06 September 2007

Sen. Johnson gets it now — but do the rest?

By Donna Smith

DENVER – It was a moving scene. Sen. Tim Johnson of South Dakota returned to the U.S. Senate today, nine months after suffering a brain hemorrhage that nearly took his life.

I vividly remember that day. I was working at a contract position here in Denver when someone came out of our break room and said some Senator from South Dakota had a stroke or something. My stomach flipped. We had just moved from South Dakota weeks before, and Tim Johnson was one of my U.S. Senators.

When I arrived home that day to my daughter’s home where we were living in a small storage room, a hand-written note was waiting in her mailbox for me. It was to me from Sen. Tim Johnson. The irony of receiving that note on that day was spooky for me. The note is on his U.S. Senate note paper, and he thanked me for my efforts to be a fair reporter in western South Dakota where most media leans heavily and easily to the far right. I still have that note and will treasure it always. It wasn’t easy to report on any Democrat in western South Dakota, and it was kind of him to acknowledge that fact.

But now it is months later. I have been in Michael Moore’s SiCKO and to Cuba for health care, and Sen. Johnson and his family have been through hell and back with his brain injury. Both of our families have much yet to endure.

I listened to his statement today and marveled at his courage. How many of us would step to that microphone and do what he did and what he had obviously fought to do with every fiber of his body. Every American should take great comfort that among all the terrible falsehoods and shams we watch unfold from Washington, these few moments were very human and very American – in the best senses of both.
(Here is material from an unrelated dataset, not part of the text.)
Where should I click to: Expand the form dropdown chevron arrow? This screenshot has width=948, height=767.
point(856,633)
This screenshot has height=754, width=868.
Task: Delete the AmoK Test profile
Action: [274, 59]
In part, Sen. Johnson said, “But I return to work today to this great body with a renewed spirit and a sharper focus. I better appreciate today what individuals and families go through when they face crippling hardship – whether that hardship be the consequence of catastrophic health issues, economic hardship, or lack of an opportunity to reach one’s full potential in life.

“I believe I have been given a second chance at life. I vow to take that second chance and work harder than ever to be the best I can be for my state and for my nation; to be a voice for those individuals and families who too often are ignored or forgotten; and to fight to live up to the ideals that have made this nation great. That is my focus and that is my commitment to my constituents back home in South Dakota, to the people of this great nation, and to my colleagues here in Washington.” When he finished his statement, his colleagues stood and honored him with applause, as well they should.

Then our Senate Majority Leader, Harry Reid of Nevada, spoke. In his moving tribute to his friend and fellow Democrat, Sen. Reid shared a truth that might have been lost by some but that seared at my heart and soul like a hot knife.

In praising Sen. Johnson’s doctors and acknowledging the serendipity that allowed his medical crisis to occur when and where it did, Sen. Reid inadvertently highlighted some of the very issues the rest of us out in America face today.

Reid said that if the hemorrhage had occurred one day later, Johnson might have been on an airplane bound for South Dakota. OK, that would be bad. It would have taken precious time for a plane to land and for care to reach my Senator. He might have died or had a very bad outcome indeed.

But then Reid added that if the crisis had occurred two days later, Johnson might have been on an Indian reservation. Oooh, now that’s not good. Everybody knows that having a medical emergency on one of the nation’s Indian reservations would necessarily mean pretty lousy chances for high quality trauma care or even minimal stabilization of a medical emergency.

So, my good Senators, Sen. Johnson was blessed to have his emergency in Washington, near an awesome medical facility with doctors who were top-notch and able to work with the best of the best to save his life and to save his brain so we could applaud him today.

Most Americans are not so lucky. We don’t have the insurance benefits and access to quality care that saved Sen. Johnson’s life and brain. And the kicker still is that we – the American taxpayer and voters – give our Congressional members better benefits at better prices and therefore a better chance for life than we even demand for ourselves.

I would like to hold Sen. Johnson to the words he spoke today and challenge him to work now on bringing the health care crisis in this nation forward once again in the Senate. He has a unique perspective and a unique opportunity -- Perhaps a God-given opportunity to argue that he values the health and lives of his constituents and of everyday Americans just as much as he does his own. In my heart, I know he does. Now I just need to find out if he has the courage to stand up and say it in spite of the re-election race decision looming in the not-too-distant future.

In 2004, another U.S. Senator from South Dakota offered a resolution in the Senate saying that every American should have access to health care benefits like those given to every member of Congress at a fair price. Senate Minority Leader Tom Daschle offered that resolution but was later defeated by the young Republican, John Thune, who introduced Sen. Johnson today as he returned to the Senate. Thune does not believe every American deserves the same health benefits he does.

I would like to challenge Sen. Johnson to go back to that resolution and read it again. Give it your own touches and please reintroduce it again. Let the courage and compassion you now know even more intimately exists in America guide you to bring this discussion back into the Senate before another year and another election cycle – and the deaths of 18,000 more Americans – passes. This nation needs health care reform now, please help us Sen. Johnson.